Cellist Cabezas strikes sparks on a rainy night at Grant Park

Thu Jul 03, 2014 at 7:14 am

By Lawrence A. Johnson

Gabriel Cabezas performed Saint-Saens' Cello Concerto No. 1 with the Grant Park Orchestra Wednesday night.
Gabriel Cabezas performed Saint-Saëns’ Cello Concerto No. 1 with the Grant Park Orchestra Wednesday night.

Another Wednesday night, another rain-drenched concert at Millennium Park.

Exactly two weeks after a Grant Park Orchestra performance was delayed and eventually cancelled due to a raging thunderstorm, the meteorological gods proved less than beneficent once again. On an unseasonably cold July night, the persistent rain sent those in the Pritzker Pavilion scurrying for a spot Wednesday beneath Frank Gehry’s majestic yet leaky metal billows. The wet lawn was left almost deserted except for a few hardy souls who camped out underneath their hoods and umbrellas.

If the program, led by Costa Rican conductor Giancarlo Guerrero, wound up offering rather mixed rewards, there was no doubt about the evening’s highlight, provided by local cellist Gabriel Cabezas.

Saint-Saëns’ Cello Concerto No. 1 is not the deepest concertante work ever written, but in its unerring craft and attractive mix of good tunes and fizzing virtuosity, the French composer’s 19-minute esprit can prove irresistible in the right hands.
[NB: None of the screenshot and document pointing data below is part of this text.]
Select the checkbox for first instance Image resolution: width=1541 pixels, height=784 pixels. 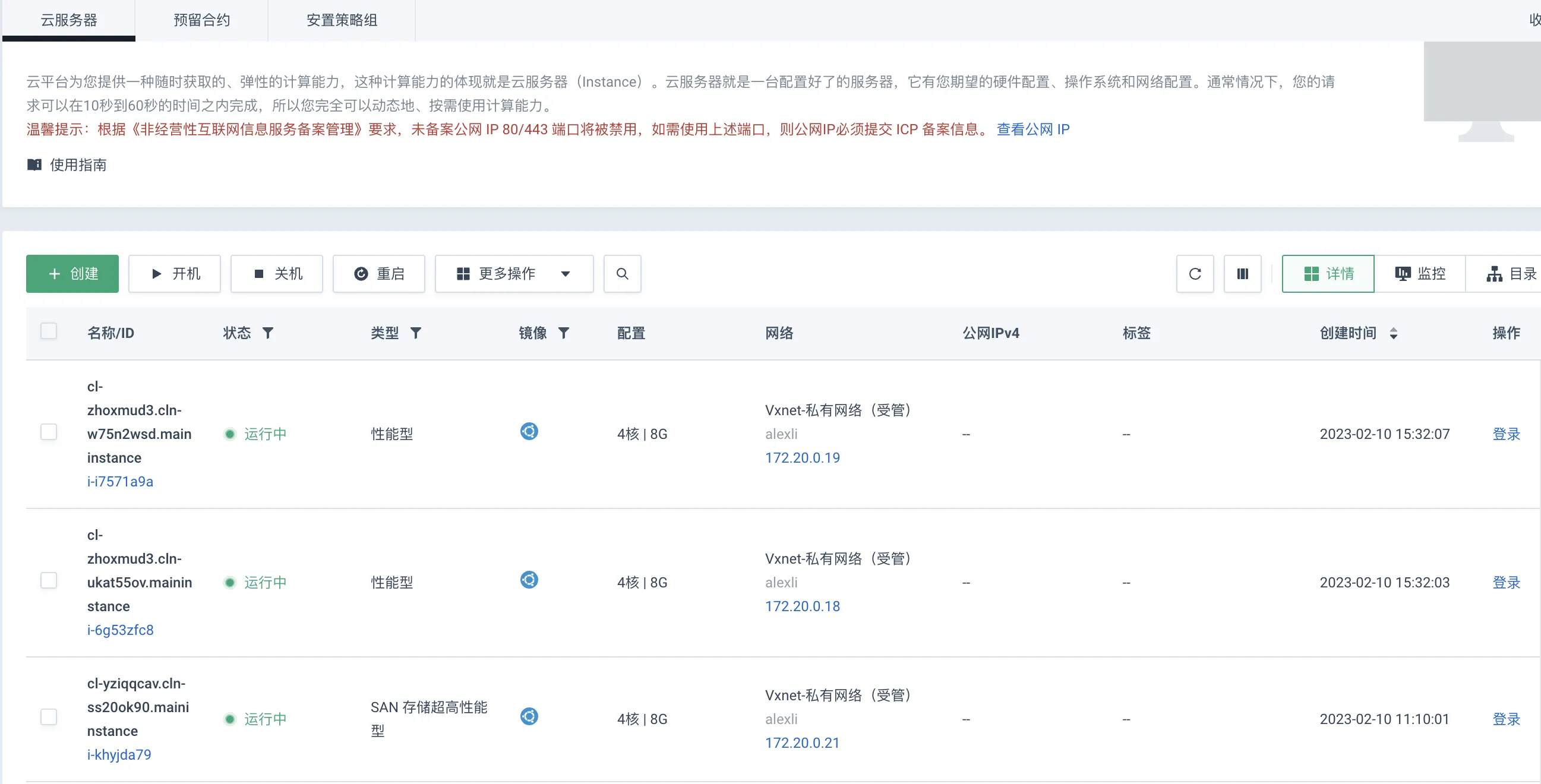point(48,433)
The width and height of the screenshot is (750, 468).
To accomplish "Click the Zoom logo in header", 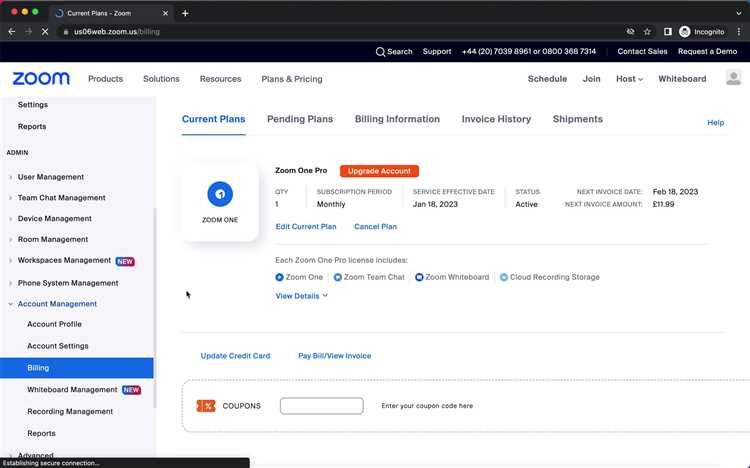I will tap(41, 78).
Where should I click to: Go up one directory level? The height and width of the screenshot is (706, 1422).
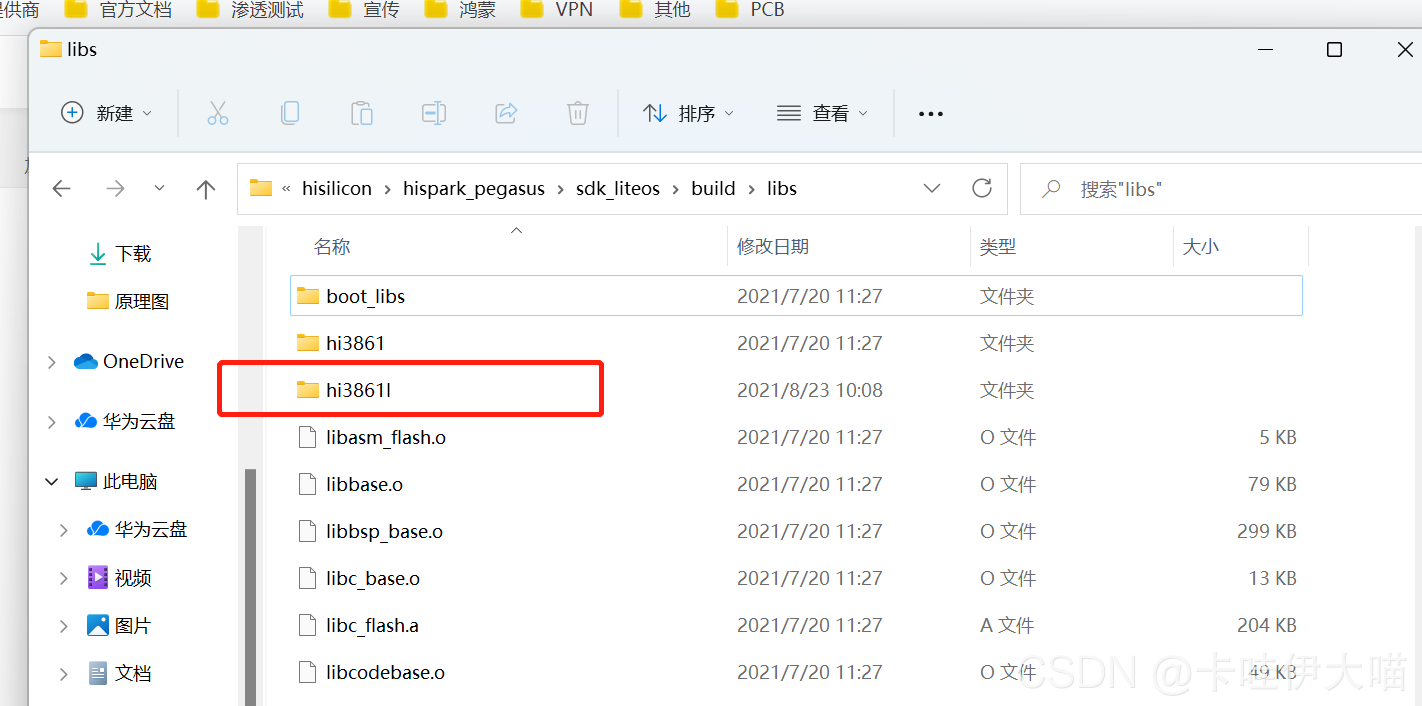tap(206, 189)
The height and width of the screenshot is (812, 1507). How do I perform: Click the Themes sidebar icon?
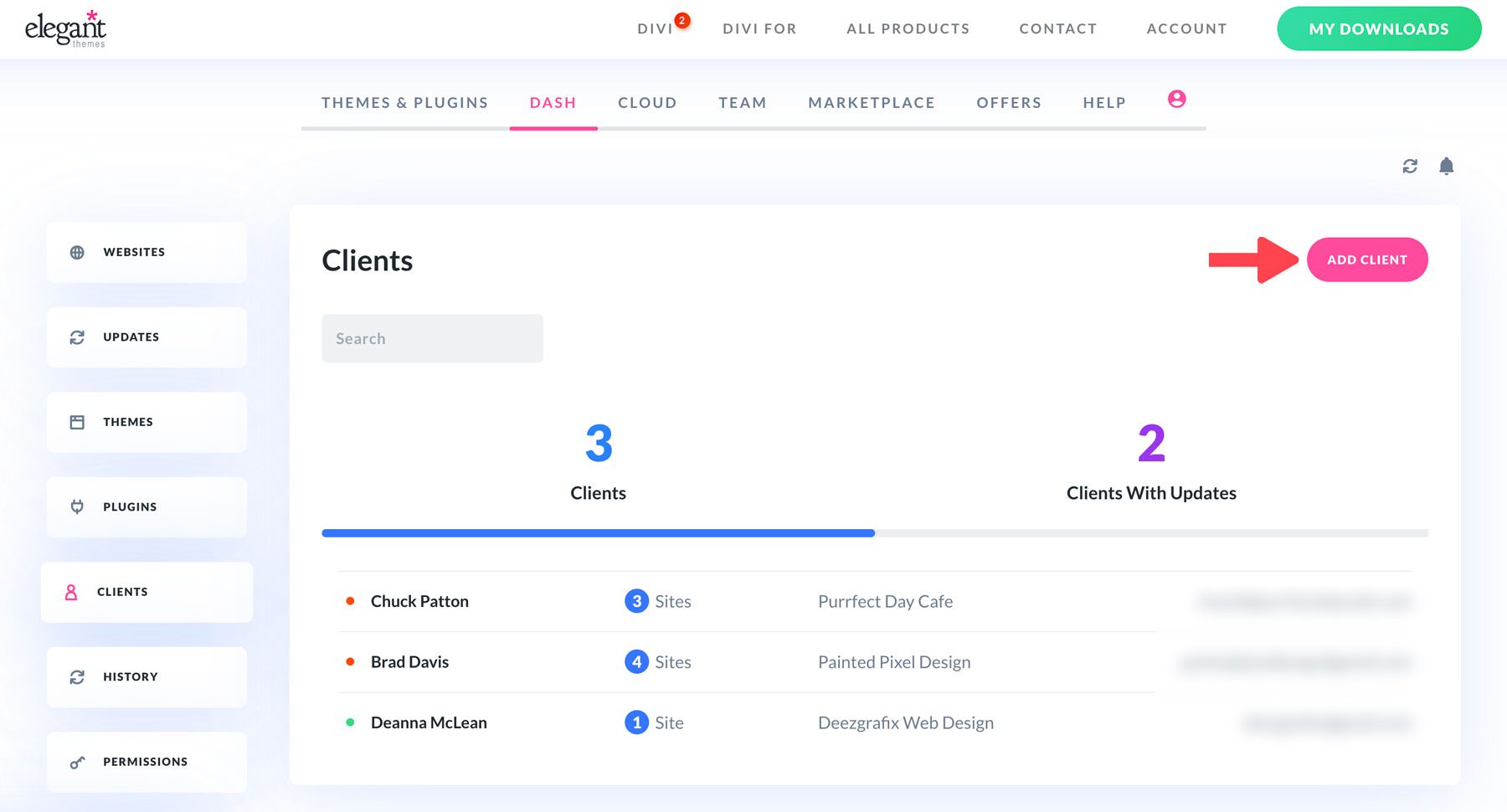77,422
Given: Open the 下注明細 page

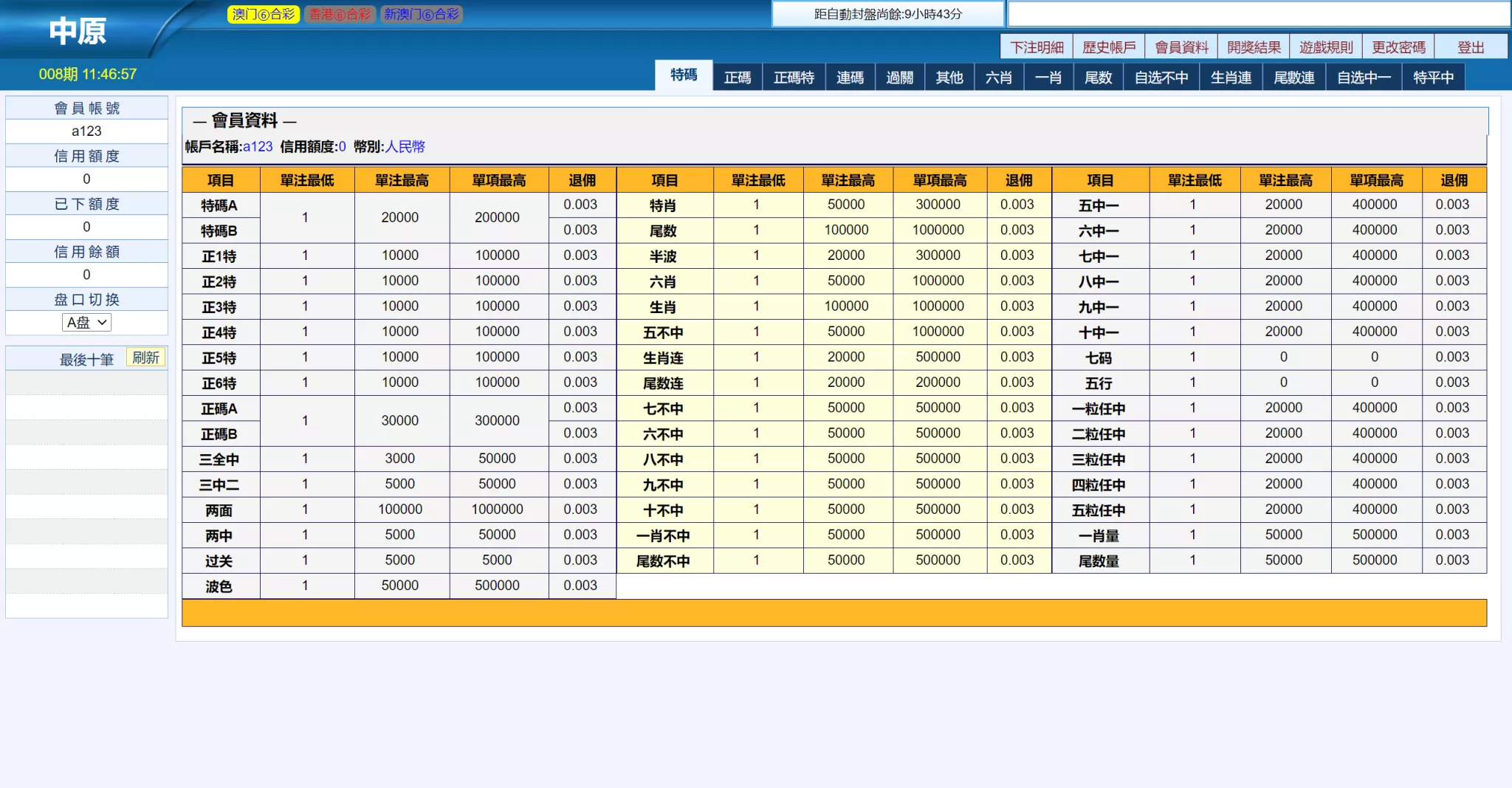Looking at the screenshot, I should (1037, 46).
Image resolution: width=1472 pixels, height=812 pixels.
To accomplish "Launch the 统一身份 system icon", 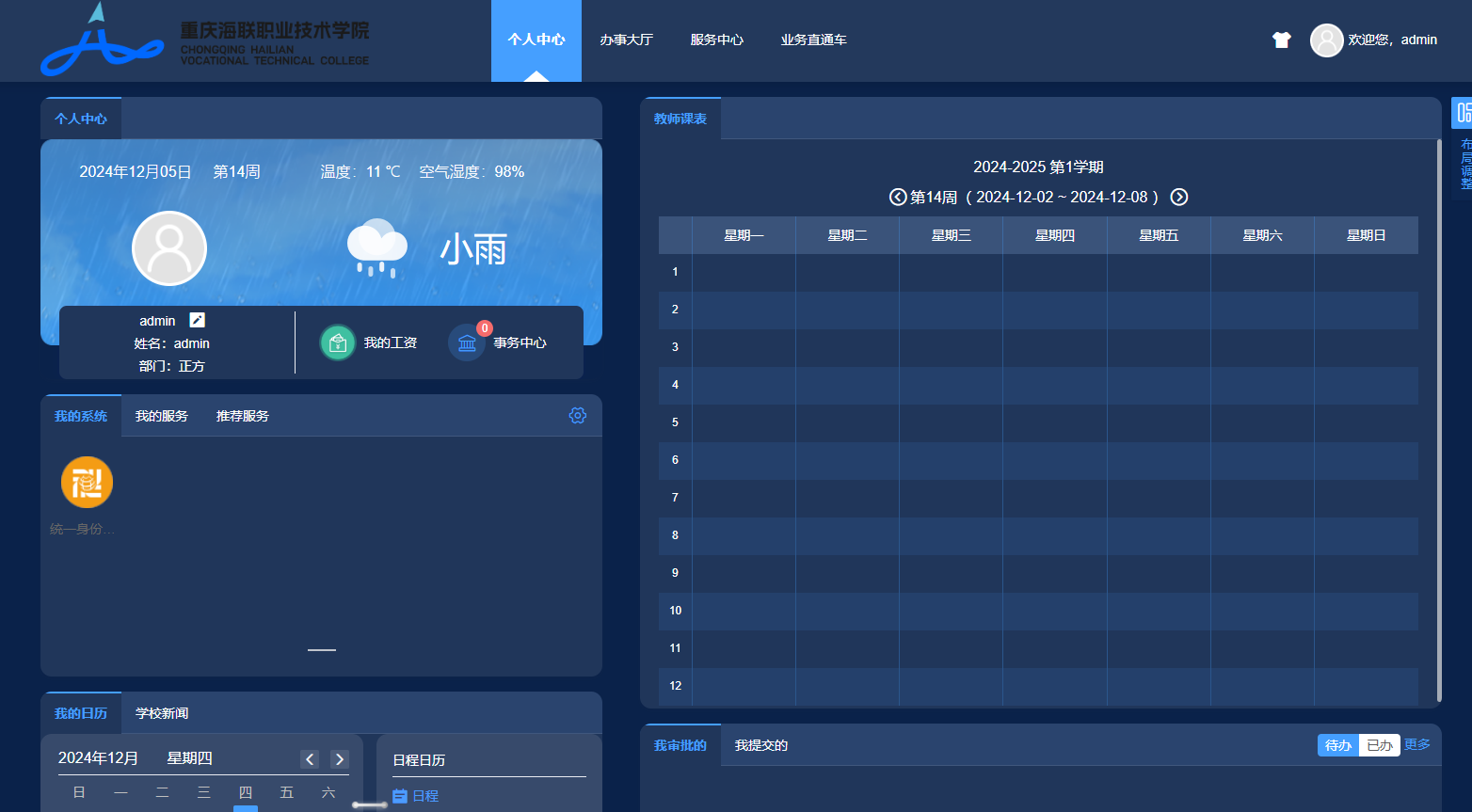I will pos(87,483).
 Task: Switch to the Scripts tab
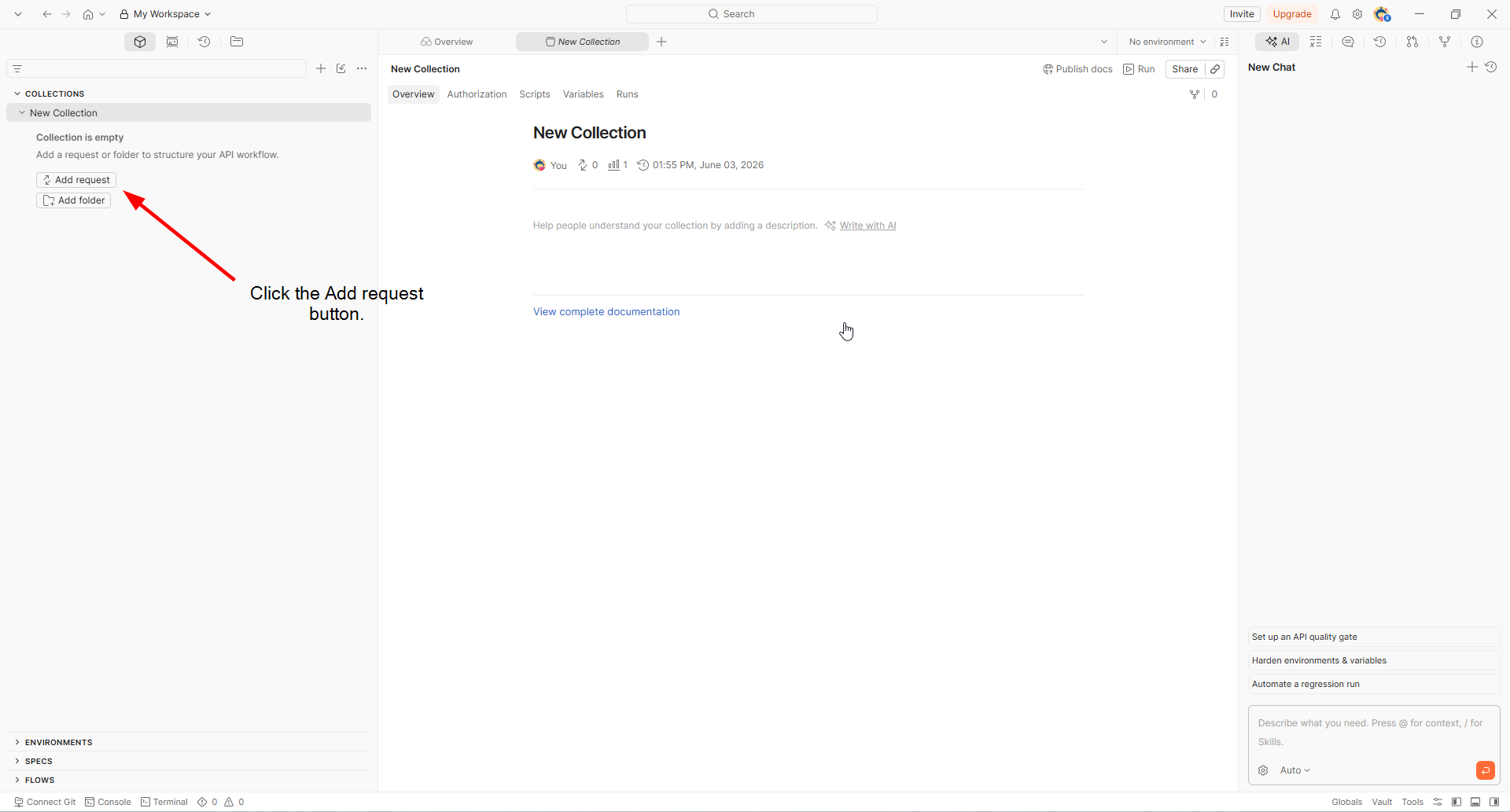pos(535,94)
As it was with Cabezas. Just 21 years old, the Chicago-born Curtis graduate made an inspirational lakefront festival debut. With a warm, commodious sound and sterling technique, the cellist fairly vaulted through the myriad challenges of the outer movements with firmly projected tone and bracing clarity of  articulation, unfazed by the damp, chilly night.

Cabezas also showed himself fully in synch with the rhapsodic element, tackling Saint-Saëns’ lyrical lines in a sweet cantabile style. Some inartful balancing in the first movement apart, Guerrero led the orchestra in an alert accompaniment, nicely bringing out the lilting delicacy of the central Allegretto.

Another lightweight French work closed the evening, Poulenc’s suite from his ballet Les biches. The music may be pure fluff a la francais but it’s entertaining fluff nonetheless. If the music’s charm and sly wit weren’t always in evidence, Guerrero led a polished and energetic performance of Poulenc’s confection with especially snappy trumpet playing in the ersatz Baroque of the opening Rondeau.

Giancarlo Guerrero
Giancarlo Guerrero

The first half was devoted to a single work, the Chicago premiere of Richard Danielpour’s Darkness in the Ancient Valley. Guerrero conducted the world premiere in 2011 with his Nashville Symphony Orchestra.

Though born in the U.S, Danielpour’s symphony reflects his background and conflicted lineage as a Persian Jew, particularly an unhappy year spent in Iran as a child. Cast in five movements with a setting for soprano of a Rumi text in the finale, the composer calls Darkness in the Ancient Valley a “secular liturgy,” describing it as the work “of an American composer with a Middle Eastern memory.”

Danielpour is a prolific and gifted composer, as shown in such works as the affecting piano trio, A Child’s Reliquary. Yet Darkness in the Ancient Valley is not one of his more successful works.

Without doubting the composer’s sincerity or depth of feeling, Danielpour’s symphony doesn’t convey much of either in a musically compelling or emotionally communicative way. In fact, Danielpour’s populist idiom seems completely removed from any natural or idiomatic Middle Eastern element or sensibility, except in the most superficial manner.

Unfortunately, the music suggests more of the hoary cliches of 1950s silver-screen Biblical epics in the prevailing percussive bombast and sinuous quasi-muezzin woodwind solos of the first two movements. The moody and introspective third section (“Benediction”) offers some respite yet loses direction in meandering fashion, while the ensuing “Profanation” movement displays some shameless armed robbery from “The Death of Tybalt” section of Prokofiev’s Romeo and Juliet. Danielpour’s Rumi setting is awkward and unconvincing and the plodding final movement seemed to go on forever, making for an especially uninspiring coda.

Soprano Tracy Cantin sang with commitment in the finale’s vocal setting but her edgy top notes, at least as amplified, didn’t make much of a case for the music. Guerrero trained as a percussionist, which one can readily believe since his unsubtle conducting resulted in a performance that stayed on the near side of loud, reveling in the sonic overkill rather than trying to artfully finesse the score’s weaknesses. The Grant Park musicians responded with polish and professionalism.